*** Study material Section Begins ***

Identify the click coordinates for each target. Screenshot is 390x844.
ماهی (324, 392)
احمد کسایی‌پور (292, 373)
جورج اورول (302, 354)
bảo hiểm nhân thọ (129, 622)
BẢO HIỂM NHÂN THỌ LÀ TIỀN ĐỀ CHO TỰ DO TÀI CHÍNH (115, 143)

*** Study material Section Ends ***
*** Study material Section Begins ***

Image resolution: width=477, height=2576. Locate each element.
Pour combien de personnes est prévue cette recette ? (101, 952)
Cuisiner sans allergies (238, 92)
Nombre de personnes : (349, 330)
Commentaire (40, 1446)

*** Study material Section Ends ***

From the records above, report the count of lines containing "each" and nothing more.

2